Has being a parent changed you as a songwriter? I think there are many answers to that question, and I'm not sure which is the best one. It changes you. There's no way to avoid that. My patterns as a human were fairly established. I thought that parenting would be a sidecar to everything I was doing. If anything, I was in the sidecar. In a myriad of ways, it's going to change everything. Being a parent could take your focus away, but it could also add focus. It takes your focus away because you have a constant responsibility and beautiful distraction. It can add to your focus, though, because you know you don't have three days to yourself to become a mad scientist and lock yourself in a room with three cases of beer and a carton of smokes and come out with a song. You're going to do it in an hour, with a six-pack and one pack of smokes. So, it's really healthy.
You don't have the luxury of insanity anymore. You're not really allowed to be insane. I resented that for a little bit. I was like, "No, it's important to be the mad scientist crazy person and to dig down deep and get to some place you haven't been before." Then you realize that it's not fair to your kids to have a psycho dad. That's just not the way it's going to work. You figure out other ways to generate the same results, but you do it in a way that's less insane. I think in that way it's a positive thing and it's probably added years to my life.

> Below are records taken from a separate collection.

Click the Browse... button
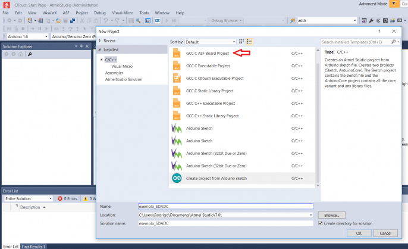The height and width of the screenshot is (249, 408). pyautogui.click(x=332, y=214)

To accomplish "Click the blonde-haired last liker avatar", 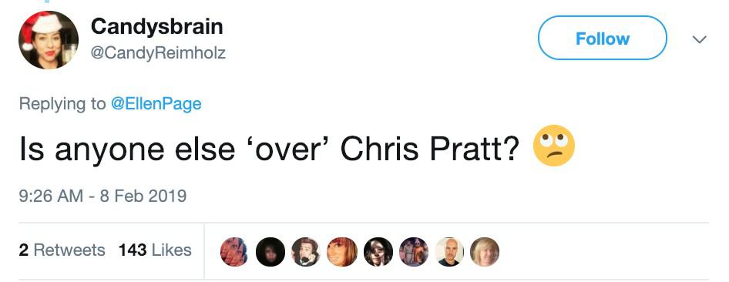I will coord(485,252).
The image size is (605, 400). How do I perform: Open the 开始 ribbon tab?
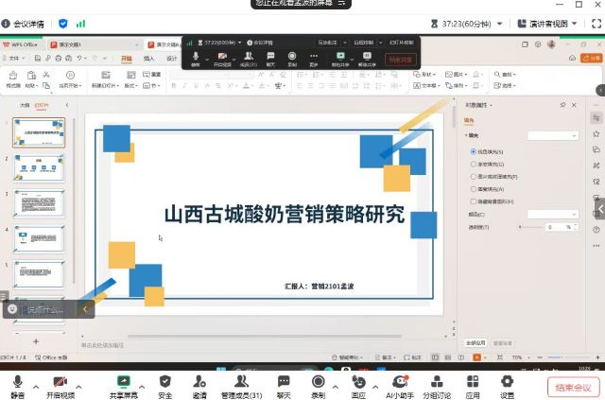click(x=127, y=59)
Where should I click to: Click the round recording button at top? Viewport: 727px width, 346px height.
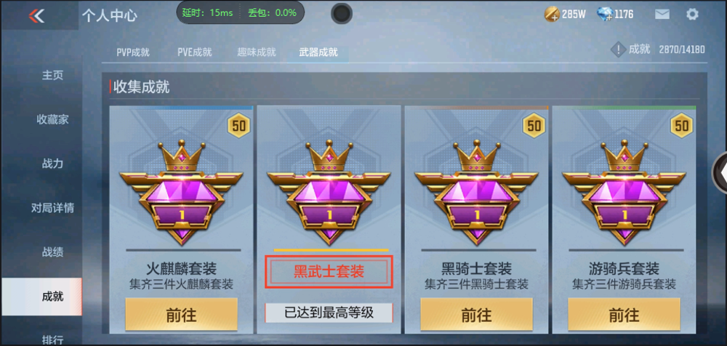(x=341, y=14)
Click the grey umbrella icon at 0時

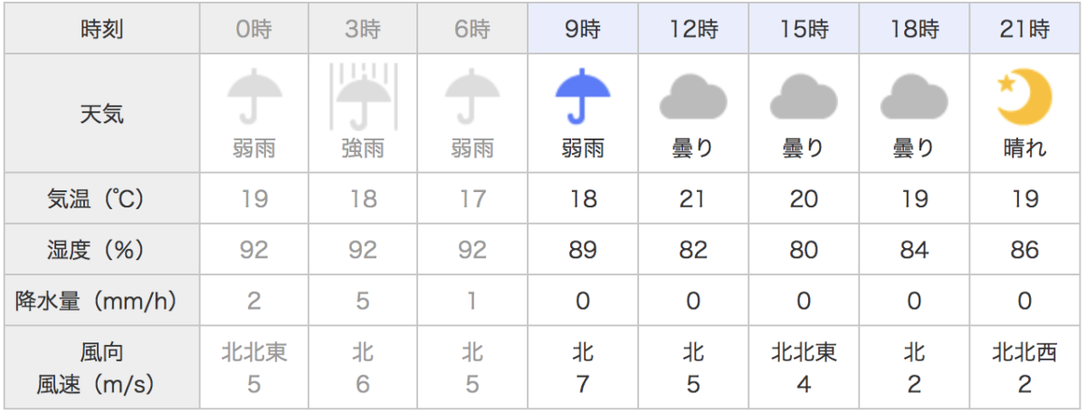253,96
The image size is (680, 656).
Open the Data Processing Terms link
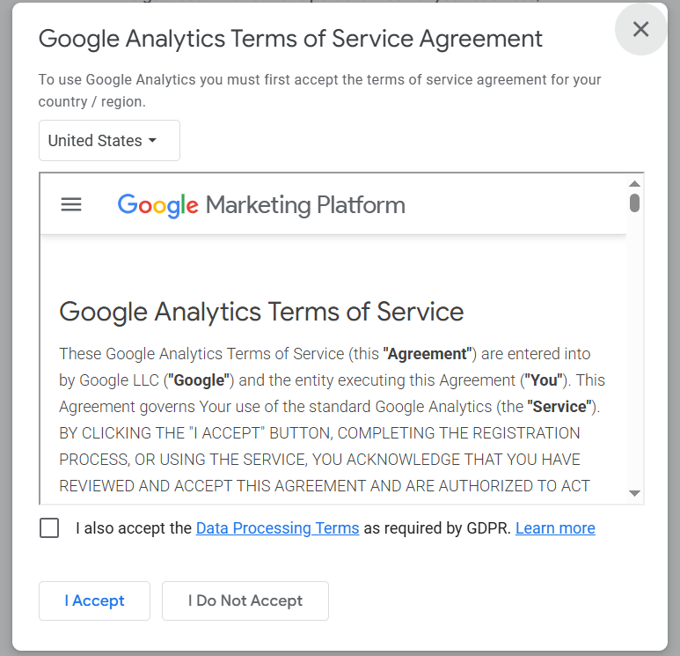coord(277,528)
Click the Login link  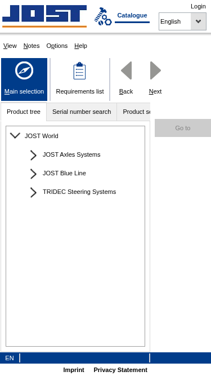198,6
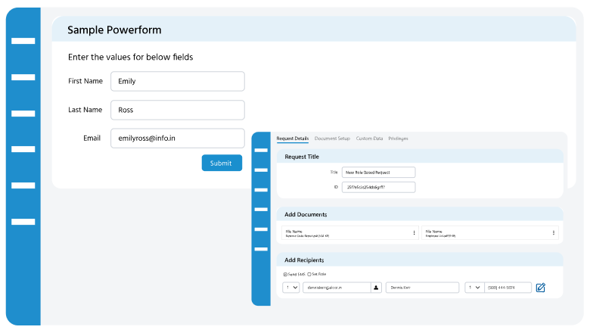Click the last item in left blue sidebar
Image resolution: width=590 pixels, height=333 pixels.
[23, 222]
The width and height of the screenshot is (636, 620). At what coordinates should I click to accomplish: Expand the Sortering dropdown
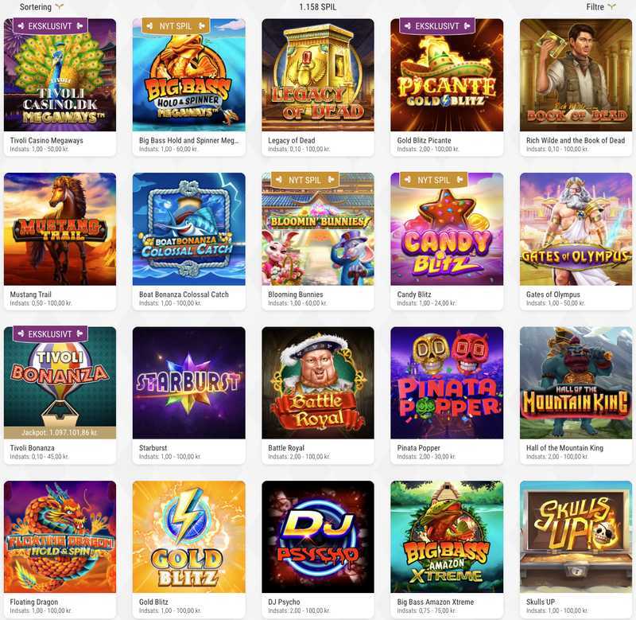tap(41, 7)
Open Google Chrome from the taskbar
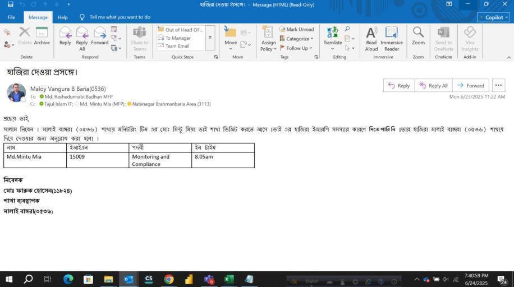514x287 pixels. [x=169, y=279]
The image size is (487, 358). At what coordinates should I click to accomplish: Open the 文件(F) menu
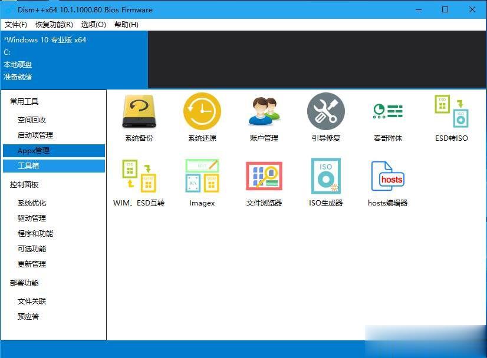click(x=15, y=25)
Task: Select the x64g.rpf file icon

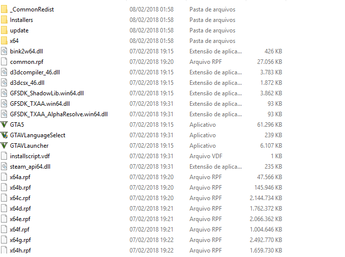Action: click(x=4, y=240)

It's a struggle for balance, I would assume. Before you'd work your jobs to support your music habit. As a full-time musician, though, it seems like you almost have less time to write music than before, because you accept so many other responsibilities. It doesn't matter what level the group is, either. We take on a lot in this life, and you take on what you feel you can and then the universe piles on even more. Maybe it's something you get back when the kids are grown, but it'll be interesting to see if you can go to the next level. If you can carve out a little more time and a little more focus to really become the painter that only paints. The writer that only writes. It'll be interesting.
Have you given thought to how far you can take the band? What do you see happening to Pearl Jam in the future? I think it could be dangerous to focus on the future, because you know it's just going to change. Again, you don't know what the universe is going to hit you with. I find it difficult. Nowadays you tend to book shows almost six months in advance, and I think that's too far into the future. I think just hunkering down and living in the present and setting some goals that are not only manageable, but seem to push some boundaries [is best]. Then get to that point and go from there.
My friend Ian MacKaye [from the band Fugazi] says it really well: There's so many ways to navigate this open field. We're fortunate to have an open field, and the reason we have it is as much because we've had support from people who have listened over the years. So we try to navigate that responsibly, but keeping them in mind pretty much at all times. Figuring out the balance of the relationships. It's a really interesting, mostly positive relationship. If that continues, and we continue -- if that grows and we grow -- at some point the healthiest thing might be to not play. Or maybe even just ... sabbatical is a great word, I think. I can't wait to use it someday.
Before I let you go, let's get back to the theme of "Lightning Bolt": What do you want people to take away from this album? Just take away that it's really great album artwork. That's a compliment I can accept.
"Lightning Bolt" is out in the U.S. on Oct. 15.